Key aspects of reforms


Restrictions will apply where there is a disposal in administration of all or a substantial part of a company’s assets. An administrator will be unable to make a “substantial disposal” of the company’s assets to a person connected with the company within the first eight weeks of the administration, unless either creditor approval or an independent written opinion has been obtained. See below for consideration of who constitutes a “connected party”.

  • Creditor approval
    • The requisite approval is, as a rule of thumb, a simple majority of creditors (although detailed provisions governing decision procedures are provided in the Insolvency Rules).
    • The ability to seek creditor approval in lieu of an independent written opinion is welcome, but raises timing issues.
  • Written opinion
    • The connected party purchaser will be required to obtain a written opinion, which must state whether or not the case is made for the disposal. Where a report states that the case is not made for the disposal, the administrator can still proceed with the disposal but will be required to provide a statement setting out the reasons for doing so.
    • The administrator will be required to send a copy of the report(s) to creditors of the company and to Companies House (excluding confidential/commercially sensitive information).
    • Who can provide a written opinion?
    • The provider of the opinion must be independent of the connected party purchaser, the company and the administrator; they must not have provided restructuring advice to the company (or connected companies) within the 12 months before the date of the report.
    • The obvious potential source for such a report will be the pre-pack pool — although this is not explicitly required.
    • No particular qualification is required to provide the opinion — the threshold is that “the individual believes that they have the requisite knowledge and experience to provide the report”. The administrator must have no reason to believe that the opinion provider is not independent of the connected party or does not have the requisite knowledge and experience to provide the report.
    • A connected party purchaser may obtain more than one report.
  • Non-legislative measures
    The Government also announced plans to work with the industry to prepare guidance to accompany the regulations and to strengthen the existing regulatory requirements to improve the quality of information provided to creditors in pre-pack administrations.
  • What about pre-pack sales to creditors?
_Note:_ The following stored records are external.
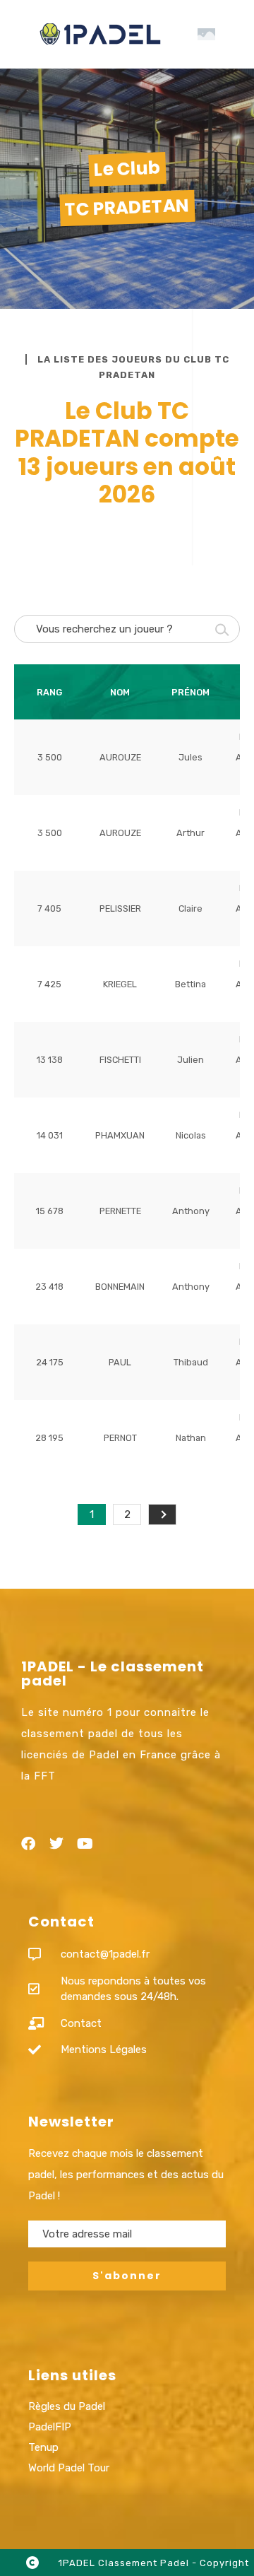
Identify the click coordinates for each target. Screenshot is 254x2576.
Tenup (43, 2447)
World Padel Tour (68, 2468)
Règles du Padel (66, 2406)
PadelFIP (49, 2427)
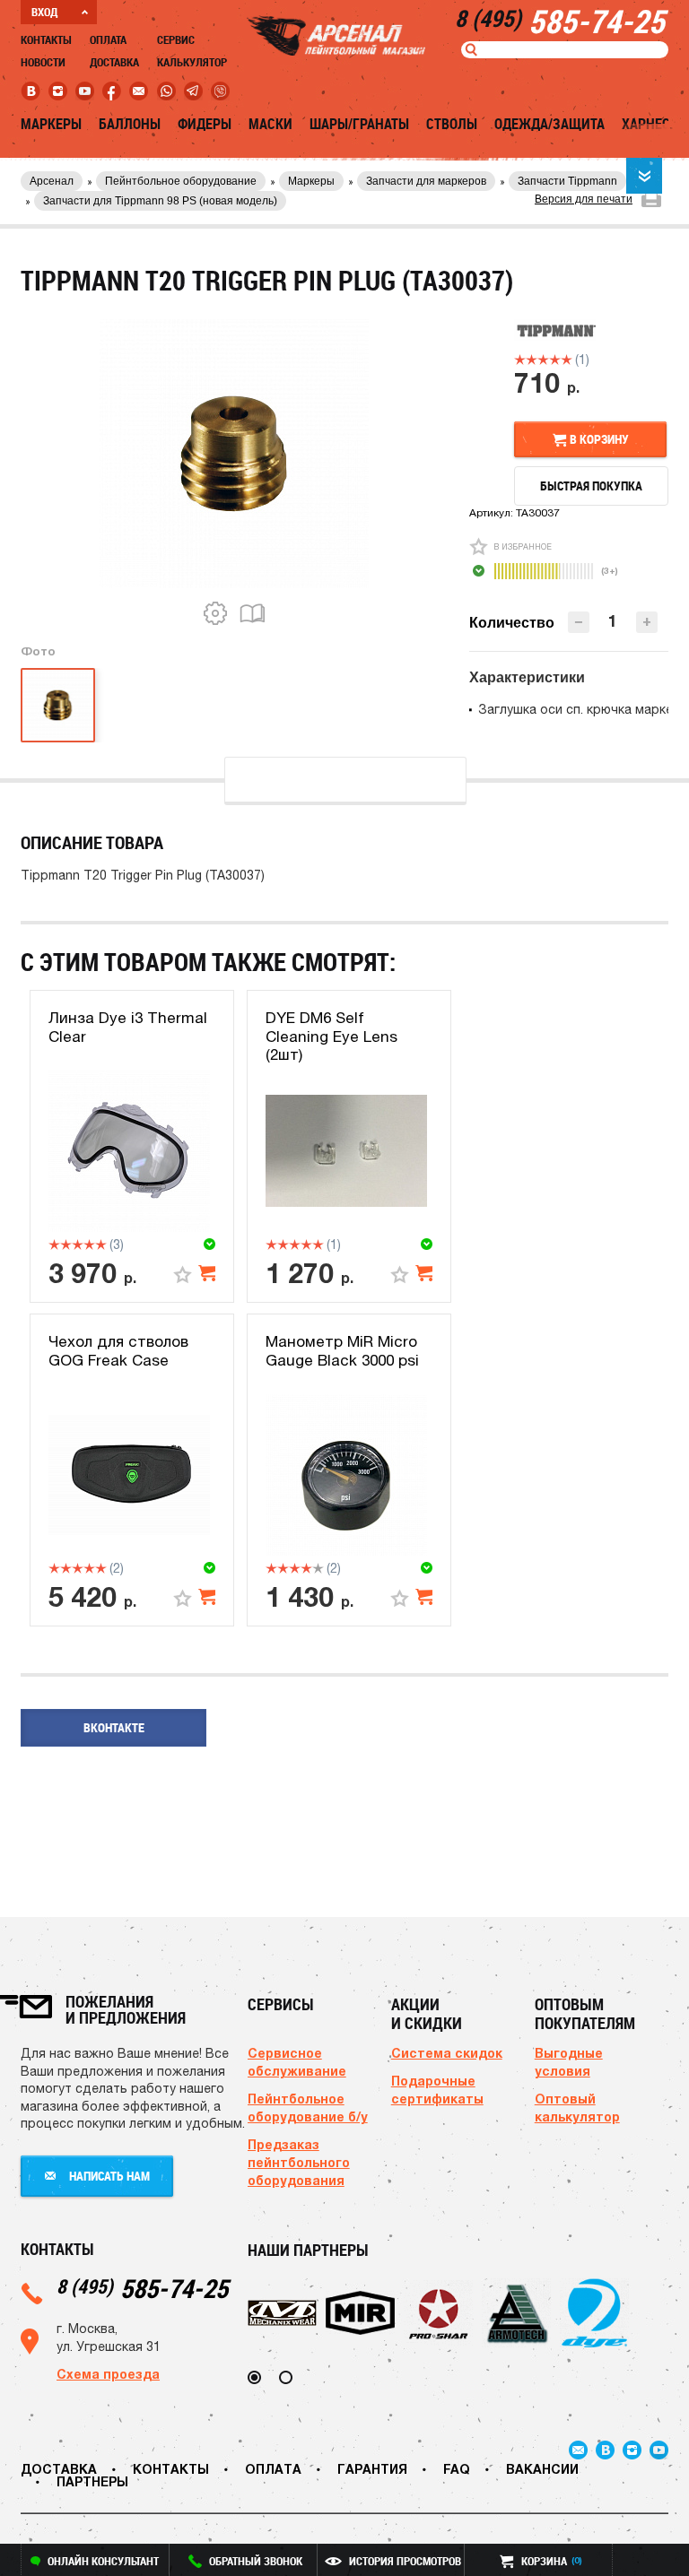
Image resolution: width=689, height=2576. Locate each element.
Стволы (451, 124)
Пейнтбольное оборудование (181, 181)
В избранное (522, 546)
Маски (270, 124)
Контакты (46, 39)
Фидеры (204, 124)
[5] (566, 359)
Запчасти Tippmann (567, 181)
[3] (543, 359)
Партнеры (92, 2481)
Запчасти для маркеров (426, 181)
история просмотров (405, 2561)
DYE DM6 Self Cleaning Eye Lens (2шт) (331, 1036)
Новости (43, 62)
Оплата (108, 39)
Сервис (176, 39)
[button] (647, 622)
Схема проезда (108, 2373)
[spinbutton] (612, 621)
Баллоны (130, 124)
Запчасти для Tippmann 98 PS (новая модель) (160, 201)
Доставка (114, 62)
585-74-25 (142, 2287)
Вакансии (542, 2468)
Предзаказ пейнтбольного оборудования (299, 2162)
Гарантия (372, 2468)
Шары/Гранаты (359, 124)
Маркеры (51, 124)
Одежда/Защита (549, 124)
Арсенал (52, 181)
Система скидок (446, 2052)
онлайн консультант (103, 2561)
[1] (520, 359)
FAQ (456, 2468)
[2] (531, 359)
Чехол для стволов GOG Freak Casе (118, 1350)
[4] (555, 359)
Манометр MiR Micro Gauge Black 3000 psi (342, 1350)
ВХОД (44, 12)
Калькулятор (192, 62)
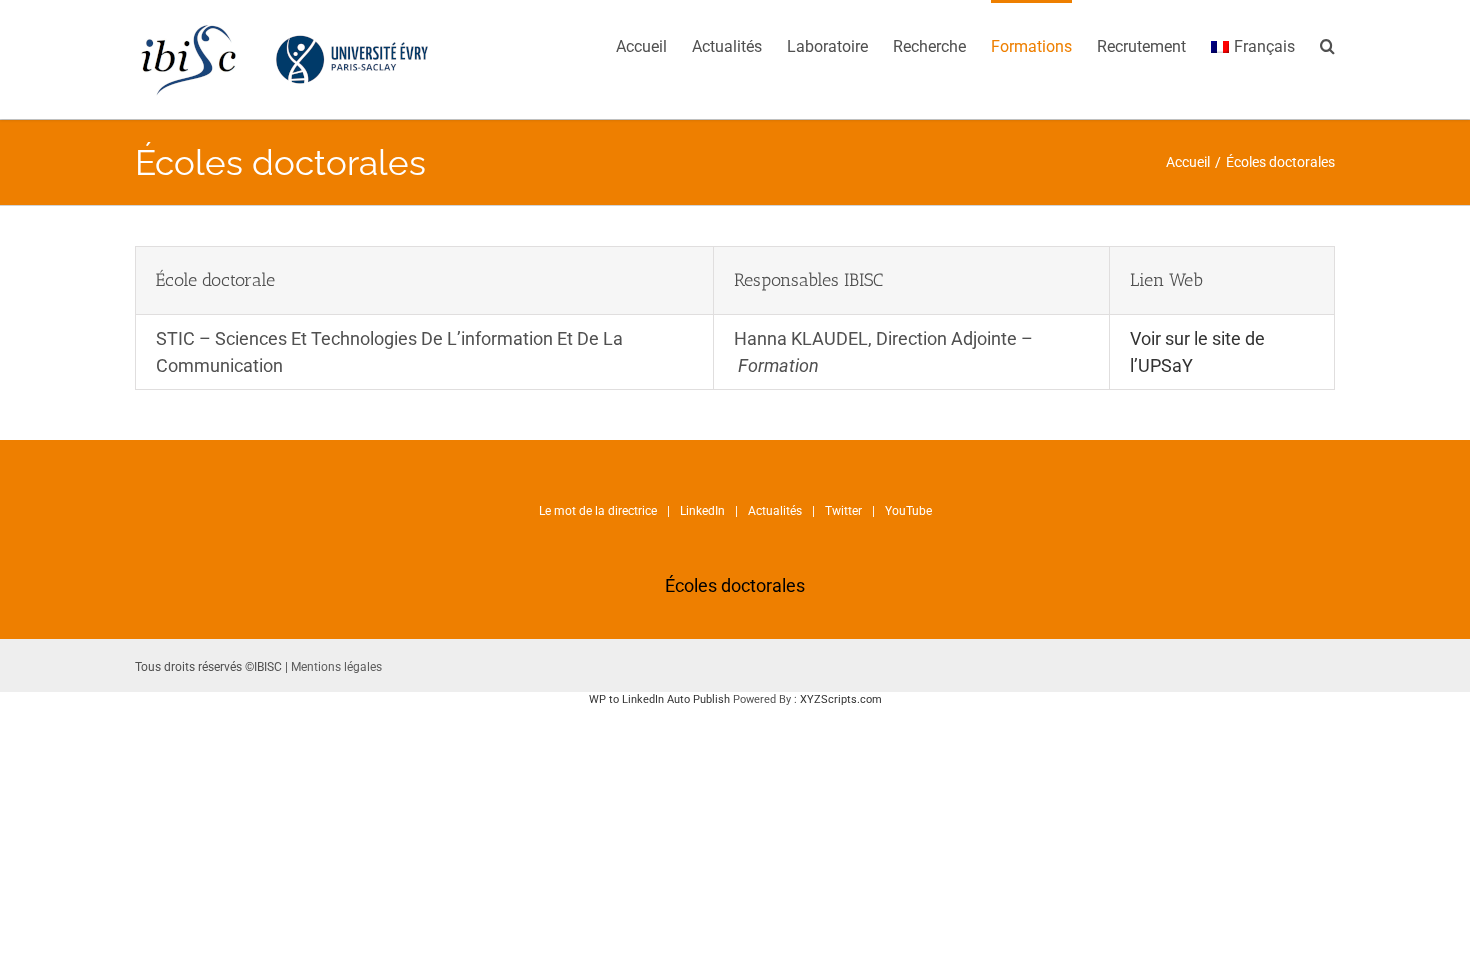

A footnote in the Government’s long-form report suggests that this reform should not capture pre-pack sales to “secure [sic] lenders with voting rights in the normal course of business of a third or more”. However, the draft Regulations make no adjustment to the definition of connected parties for that purpose.

    We are concerned to ensure adequate carve-outs for pre-pack sales to secured lenders, in line with the Graham Review, and will ask for these to be reflected in the final Regulations, as the draft progresses.


Who is a connected party?

Complex definitions apply and must be considered on a case-by-case basis. Broadly, connected parties are those with a significant prior connection to the insolvent company — including directors, shareholders and companies in the same group.

  • Newco is an associate of Oldco if the same shareholders have “control” of both, which includes where shareholders are entitled to exercise ≥1/3 of voting rights.
  • Particular care must be taken with board composition of Newco, as Newco and Oldco will be connected if any director of Oldco is also a director of Newco (irrespective of Newco’s shareholders).
  • Newco’s jurisdiction of incorporation is not relevant (the definition of “company” includes foreign companies).
  • We consider that secured creditors who hold security for the granting of a loan (with related voting rights) as part of the secured creditors’ normal business activities ought to be specifically excluded — but this is not provided in the current draft Regulations, and remains to be clarified.